Posted on Wednesday, January 15th, 2020 by Steve Anderson

Invesco: Start Looking for Optimism This Earnings Season

Generating an opinion about the future can be a tall order. After all, there are a lot of separate factors that go into such an analysis, and many of those factors can contradict each other. New word out from Kristina Hooper at Invesco, meanwhile, suggests that one key point to look for with this earnings season's report boils down to one simple point: optimism.

Keep on the Sunny Side of Stocks

Yes, like the classic Mother Maybelle Carter tune admonished, look for stocks that are keeping on the sunny side of life. It's actually the “most important” thing that Hooper is looking for in the midst of the various earnings reports set to emerge this season.

Why is optimism so important to Hooper here? Basically, thanks to the signing of the first major trade deal between the US and China, conditions are pretty ripe for optimism to appear. With the trade war dialed down substantially, it's opening up a serious opportunity for two of the world's largest markets to start conducting more trade, which is a great opportunity.

More specifically, Hooper looks for greater capital expenditure plans as one of the biggest drags on the market boils off and departs the field. Thus, businesses that are openly expressing optimism going forward have some plans in this vein and are ready to at least start trying to make hay while the sun shines, to use the cliché.

A Dark Cloud on the Sunny Side

Yet even Hooper recognizes that not everybody is going to be able to take advantage here. The trade deal is a major development, and it should help bolster corporate profits if for no other reason than the negative potential is decreased. Hooper notes that there's still quite a bit of trouble left to be addressed as many of the biggest sticking points between the two major market powers remain in play.

Hooper also expects that this earnings season won't be particularly modified by the trade war news, as most companies will either meet or slightly exceed estimates. This is perfectly reasonable given that companies are presenting earnings results now, and this news is taking place two weeks after the last quarter ended for many firms. This is leaving Hooper to expect less-than-stellar results going forward.

Hooper is also calling for the S&P 500 to grow in the high-single-percent range—somewhere around six to nine percent, say—and given that the index is currently up two percent with just two weeks in, Hooper's bet is a fairly safe one.

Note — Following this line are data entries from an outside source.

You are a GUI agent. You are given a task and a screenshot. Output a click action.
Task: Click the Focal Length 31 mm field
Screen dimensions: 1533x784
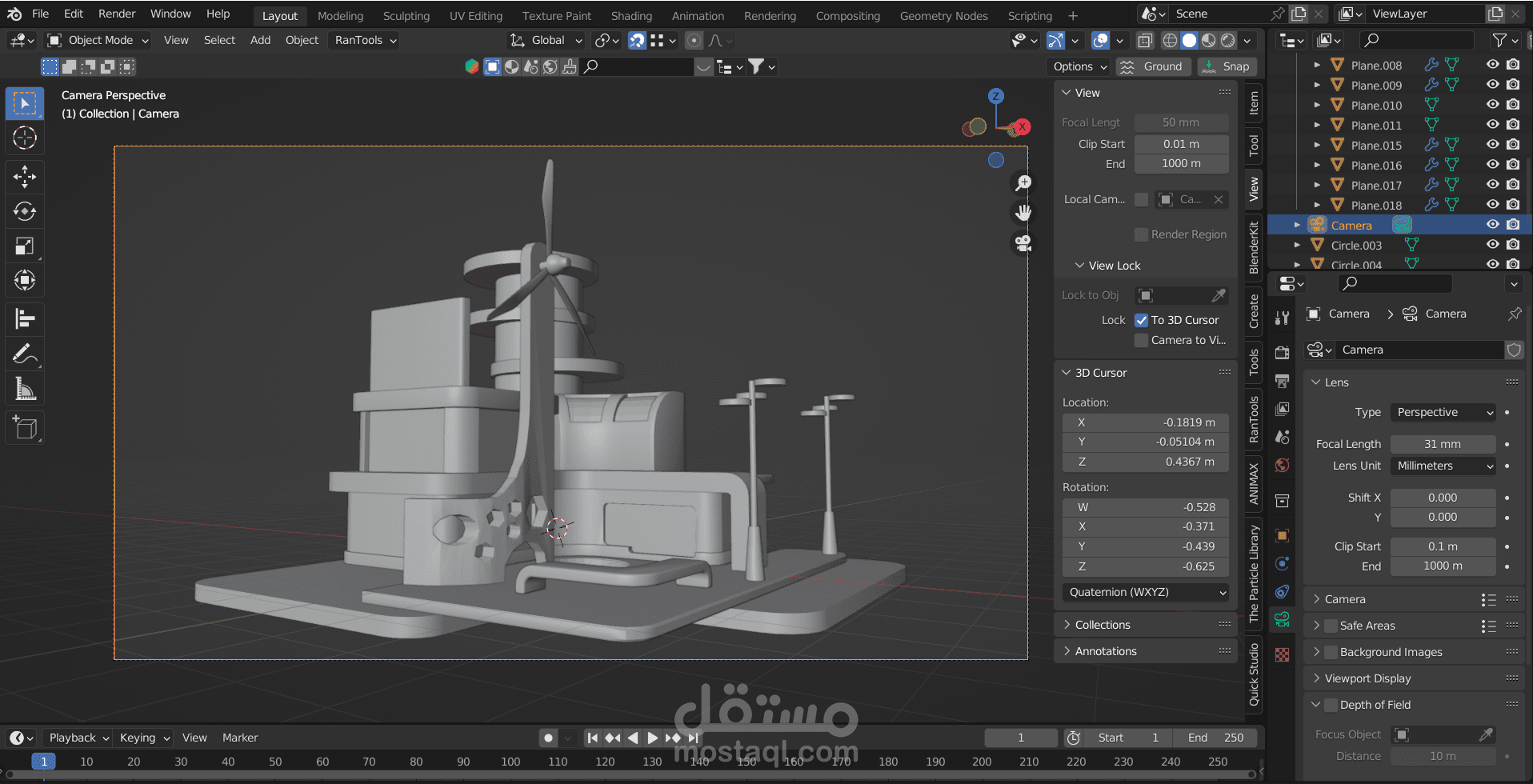1443,444
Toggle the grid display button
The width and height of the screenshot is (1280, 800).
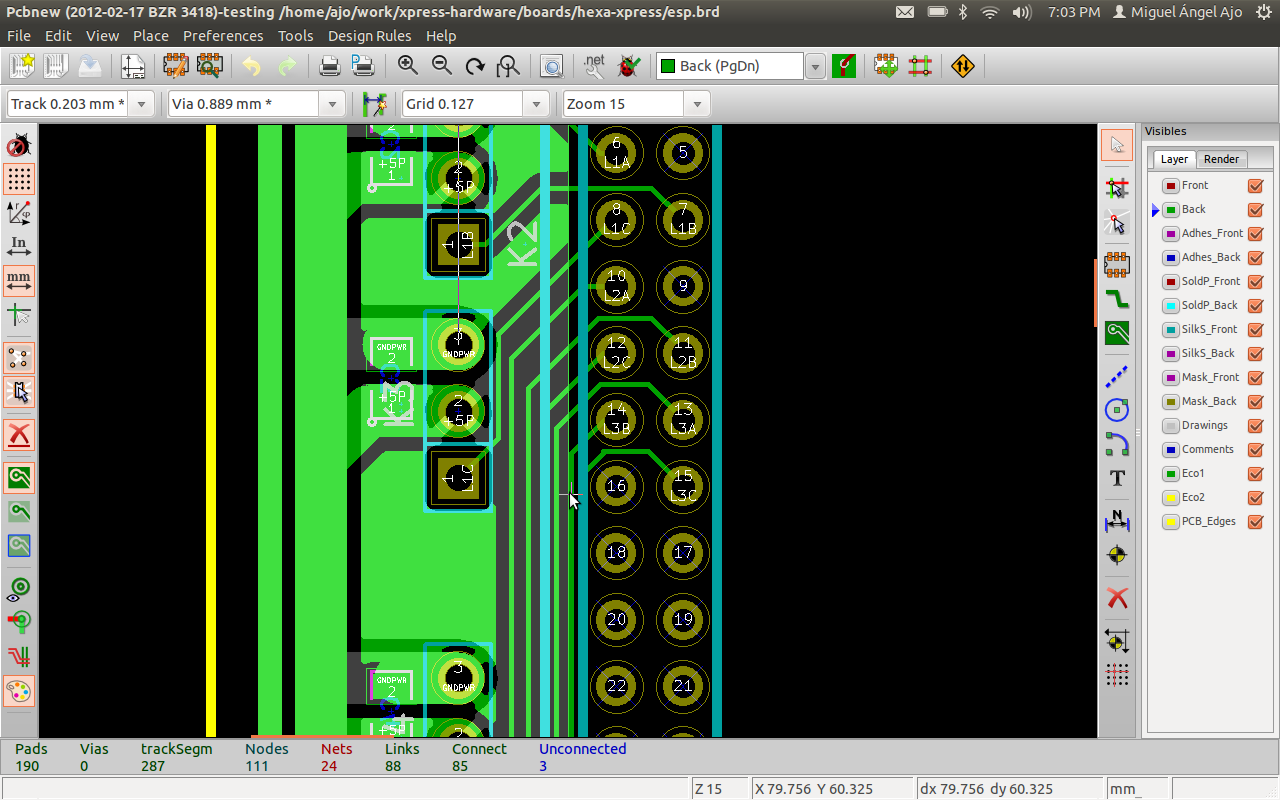tap(19, 179)
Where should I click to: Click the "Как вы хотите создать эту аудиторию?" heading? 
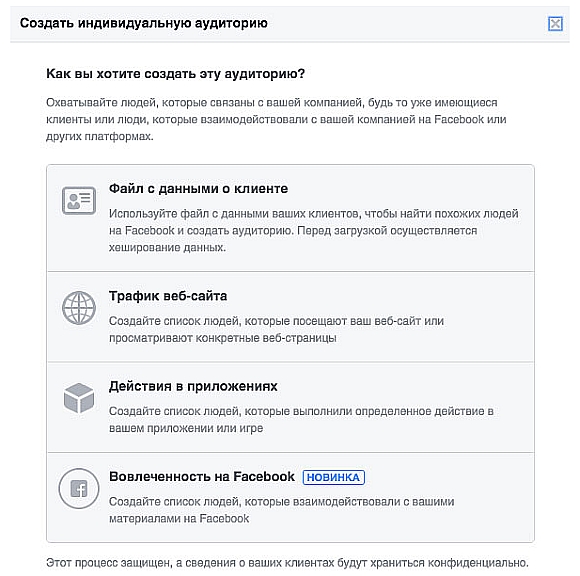pos(175,74)
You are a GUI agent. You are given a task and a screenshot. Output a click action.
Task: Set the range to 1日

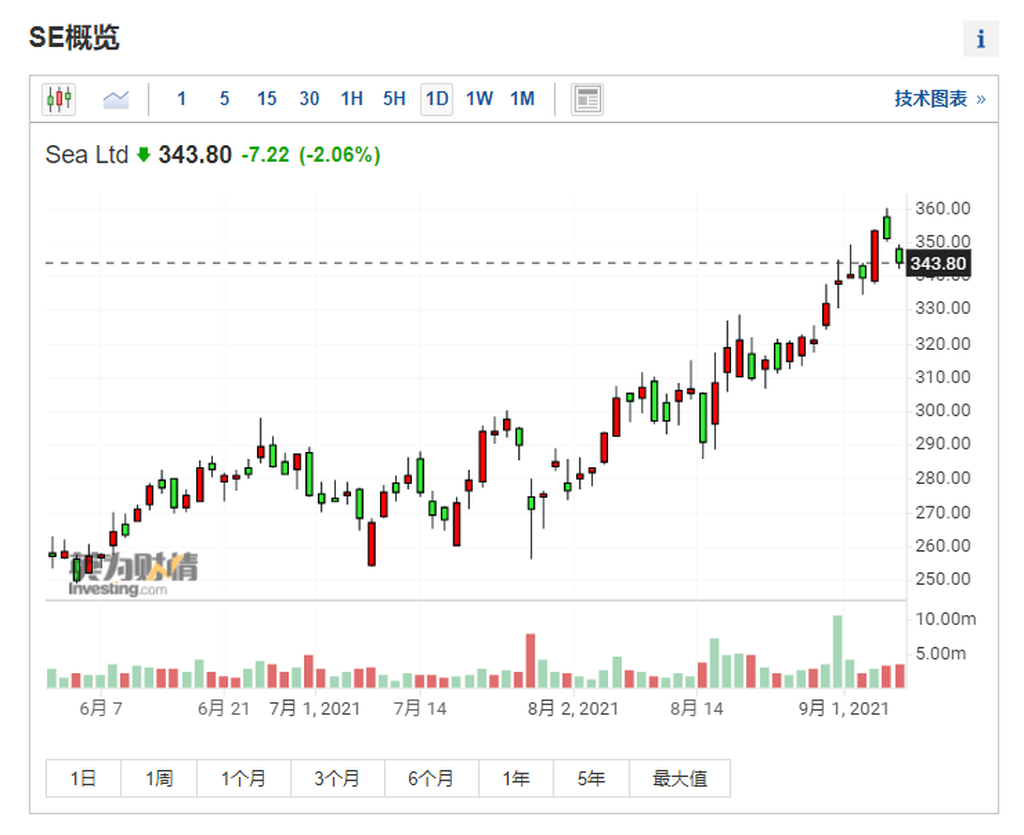(x=83, y=778)
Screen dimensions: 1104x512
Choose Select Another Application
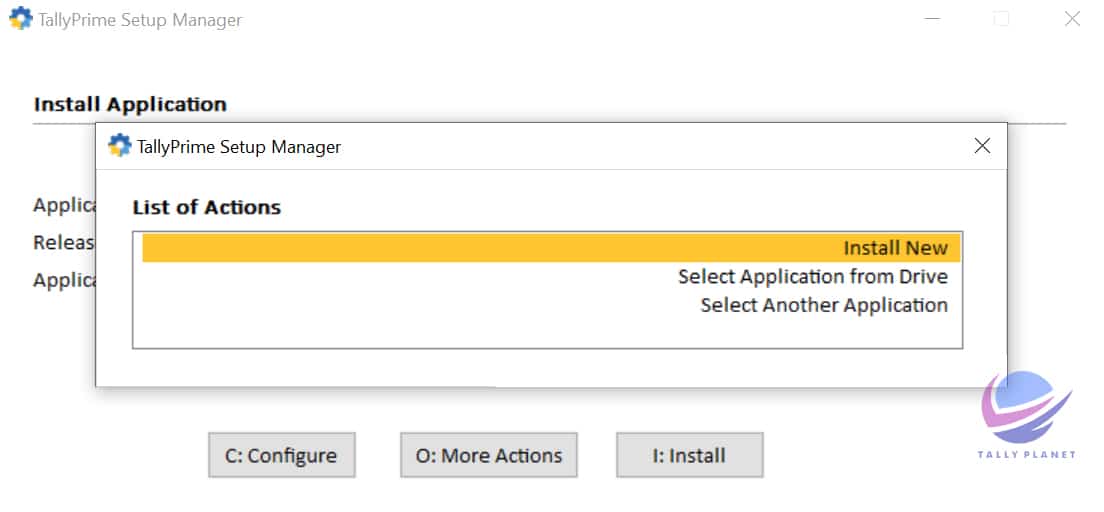[823, 305]
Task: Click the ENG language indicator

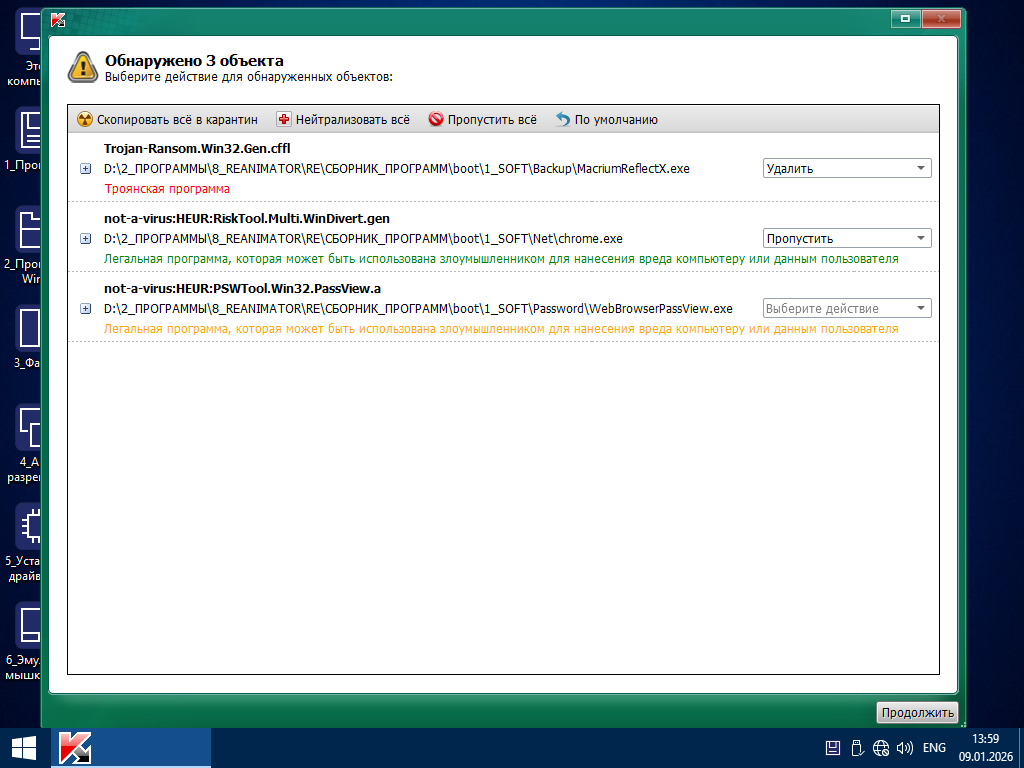Action: tap(934, 748)
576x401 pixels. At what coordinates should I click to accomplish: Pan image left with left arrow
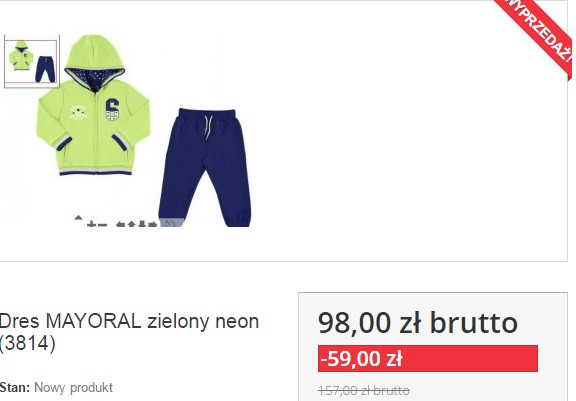point(120,224)

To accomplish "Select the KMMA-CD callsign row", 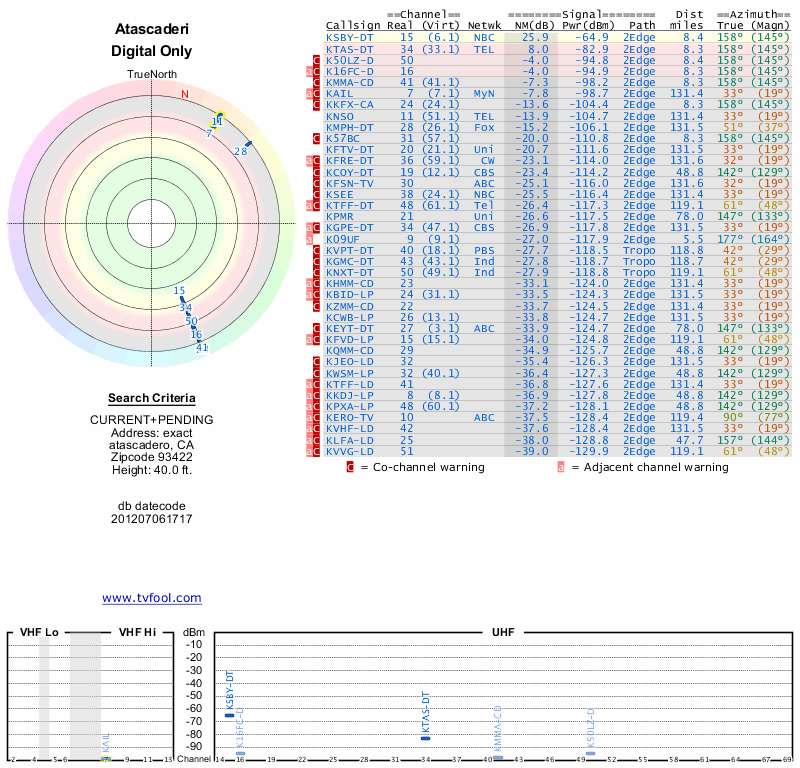I will click(349, 82).
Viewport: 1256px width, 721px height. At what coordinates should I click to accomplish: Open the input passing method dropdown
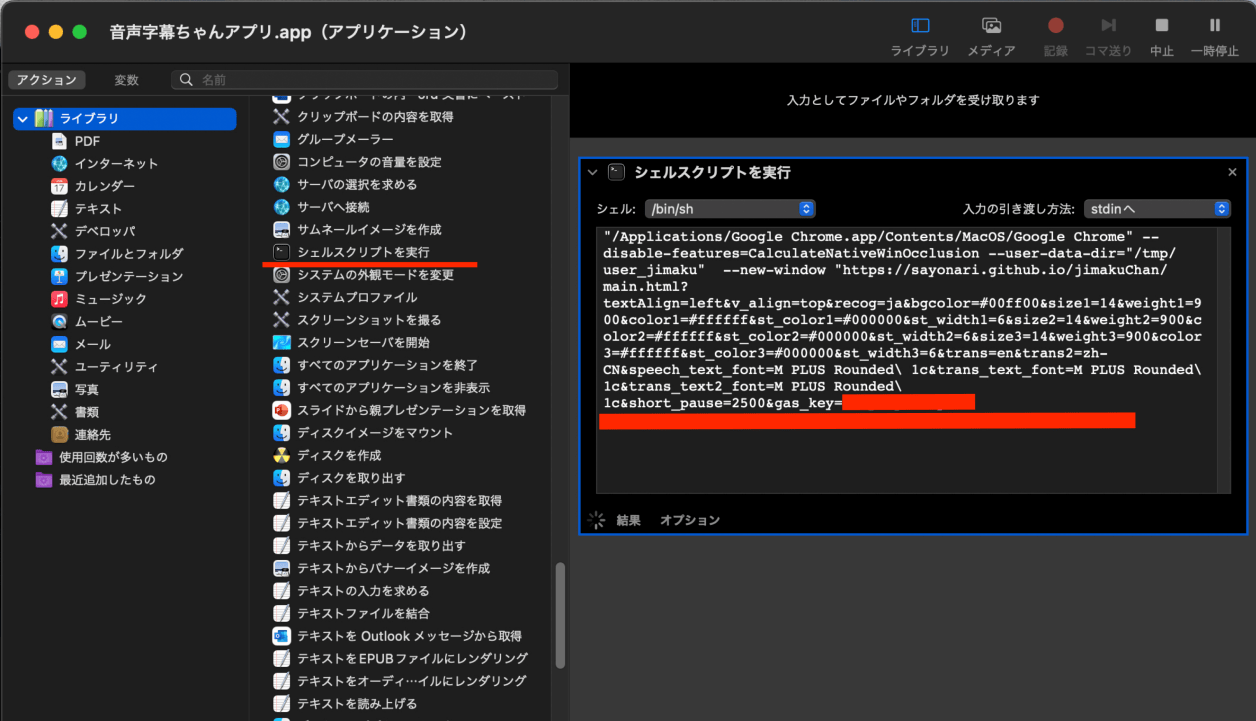(1157, 209)
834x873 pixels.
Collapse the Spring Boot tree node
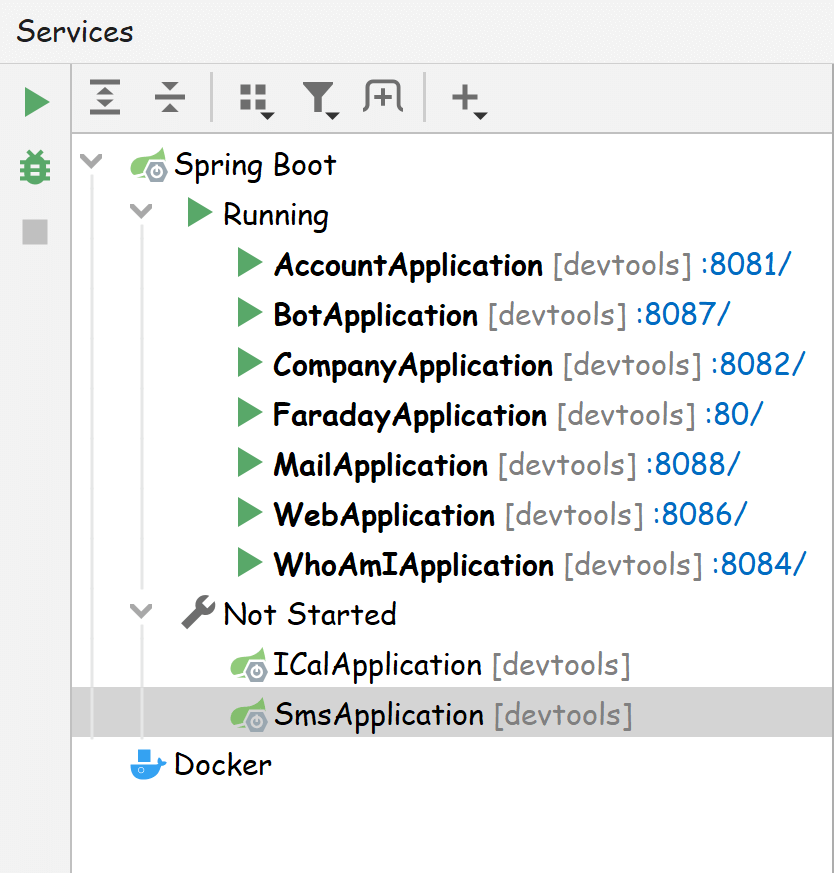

Looking For the Sunny Side is a Tricky Business

Hooper, of course, has the right of it. The only modification that businesses will enjoy for this quarter is holiday sales figures, where relevant, and not everybody even has those. So the news of at least a de-escalated trade war with phase one conclusions won't deliver a lot of positive impact one way or another on a concluded quarter's figures.

Yet Hooper also has the right of it in that, if we're not hearing optimism out of companies now, we're not likely to hear optimism at all. The news of a phase one trade deal conclusion pulls a lot of uncertainty out of the mix. Sure, some is still involved, but it's a whole lot less than the constant back-and-forth of tariff, counter tariff, and vague threat that we've been treated to for the last few months now. What's left is a lot of details. Brass tacks. Crucial, vital brass tacks, of course, but the basic outlines of a trade deal are at least mostly in place. It's enough to see a clear way forward, and though businesses are going to have to stay on their toes for a while, it's enough to see that either success can come through or the whole thing is a disaster. With an improved likelihood of spending to follow—there's no sense in hoarding cash to survive a downturn that's less likely to happen than it was even a month ago—that should be a shot in the arm across the board.

Basically, with the broad strokes of the trade deal worked out, a lot of uncertainty in the field has been banished. That's why it's so critical to watch for optimism coming out in the earnings reports. If companies aren't feeling upbeat after this, the chances of them ever feeling upbeat again are shockingly slim. So watch for optimism in the earnings reports, or rather, watch more for a lack of optimism in the earnings reports, because that could be the biggest measure of a company's upcoming fortunes there is.